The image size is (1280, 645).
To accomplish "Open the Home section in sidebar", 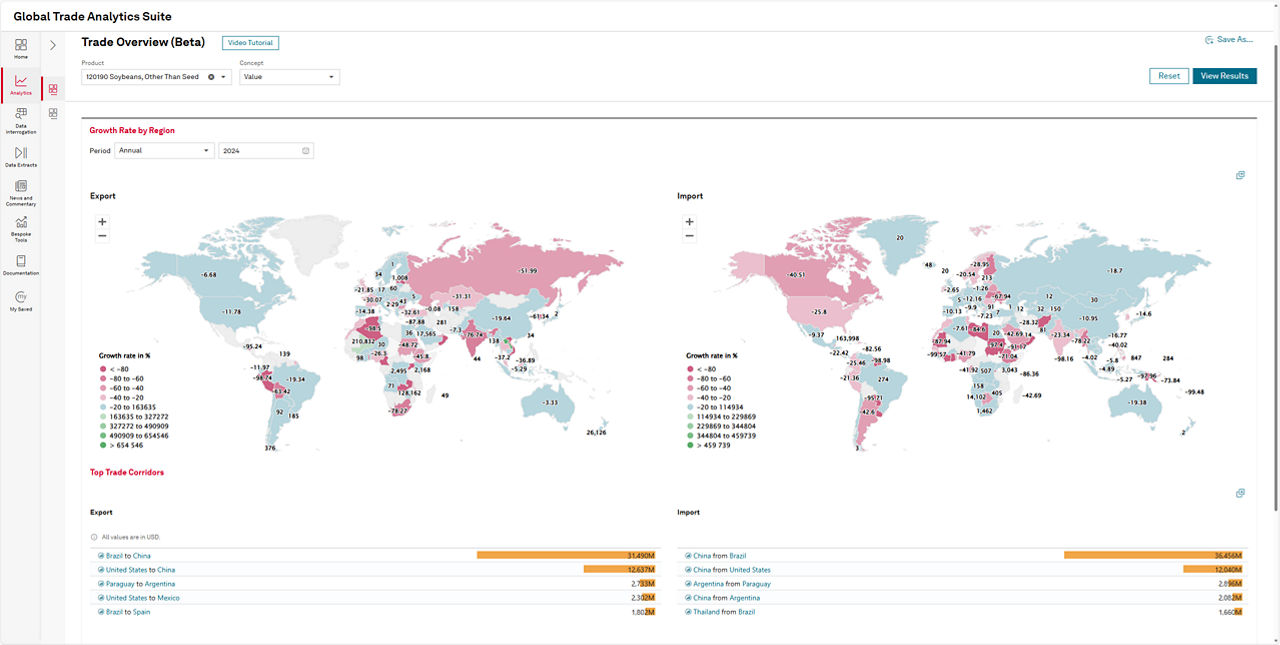I will (20, 48).
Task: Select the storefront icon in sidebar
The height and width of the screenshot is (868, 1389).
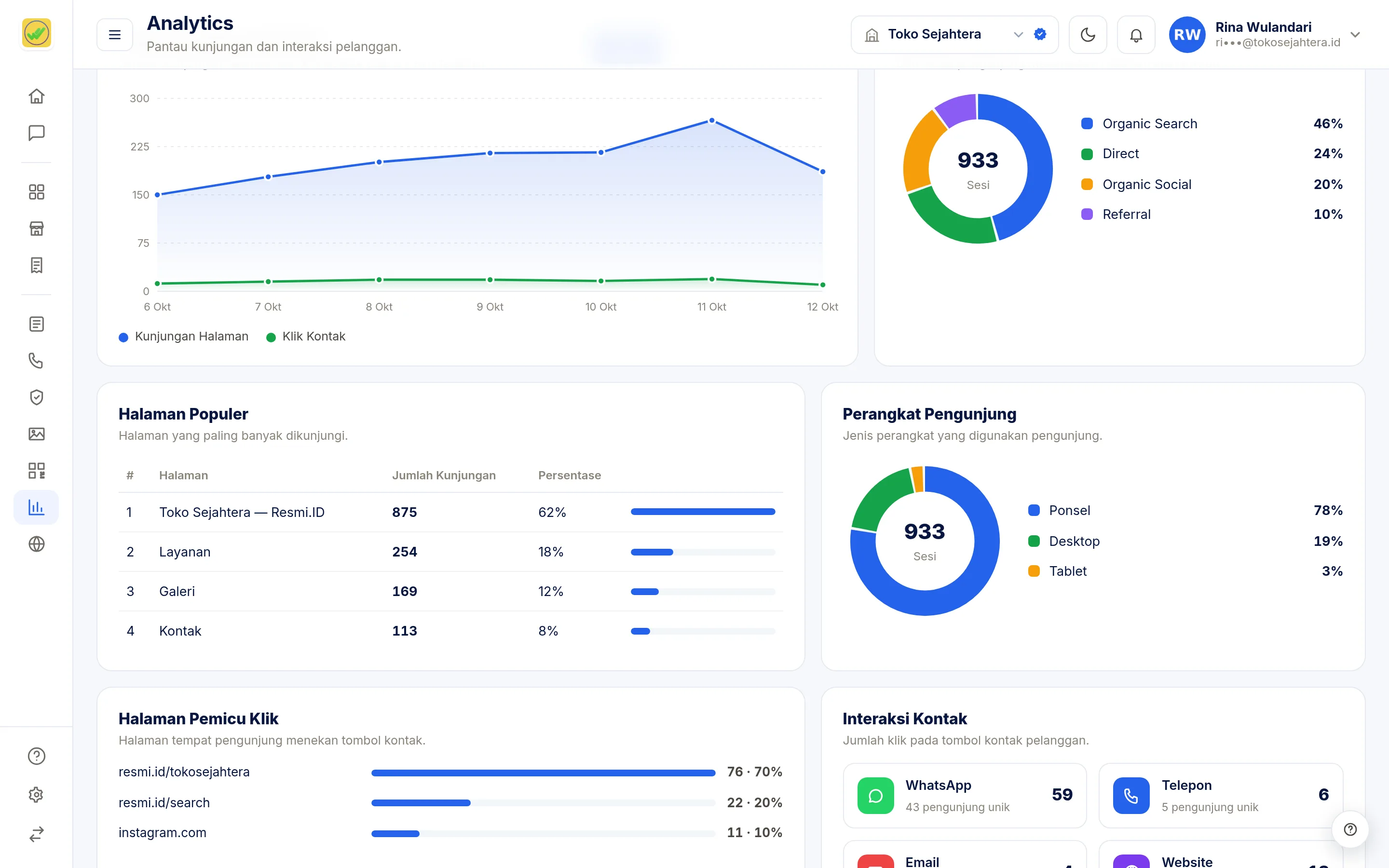Action: [x=36, y=229]
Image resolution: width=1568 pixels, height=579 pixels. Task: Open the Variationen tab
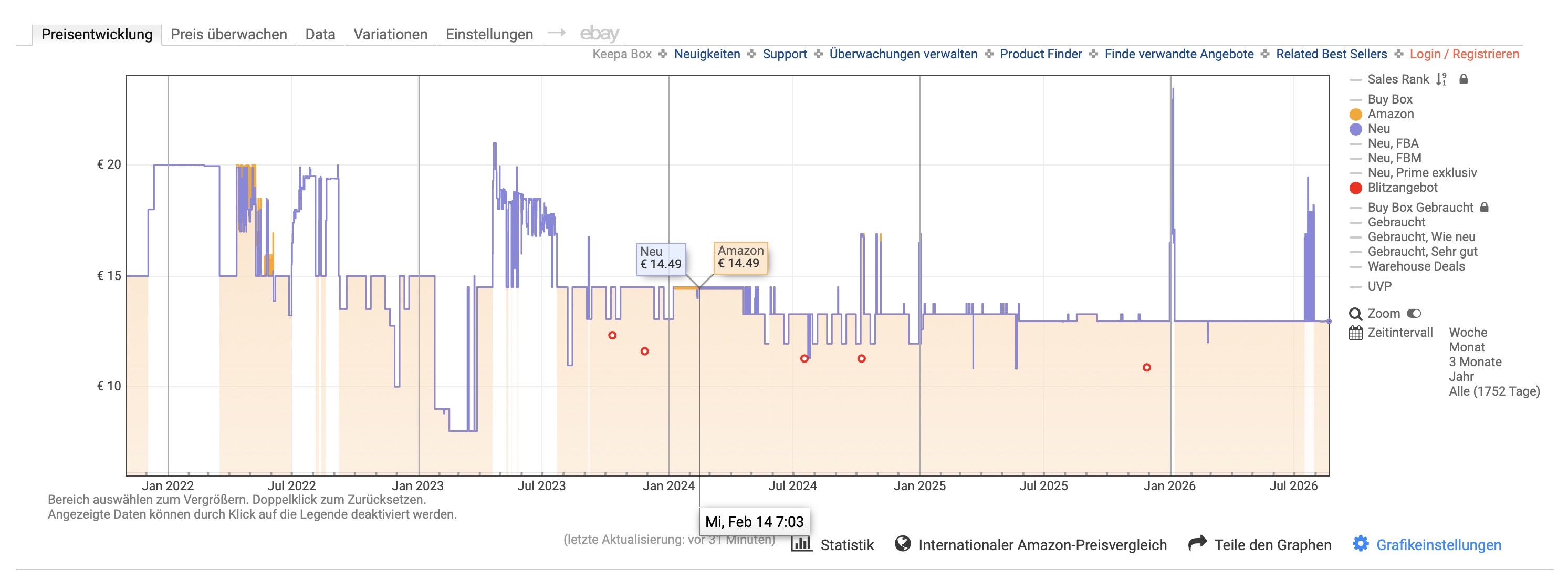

· · ·

## Requirement:
Please copy, exactly as written, the lines from the one that contains "The height and" through the end of the records, both ends included. Do not include the pictures.

## Task solution:
The height and width of the screenshot is (868, 1389).
Action: [x=36, y=229]
Image resolution: width=1568 pixels, height=579 pixels. Task: Open the Variationen tab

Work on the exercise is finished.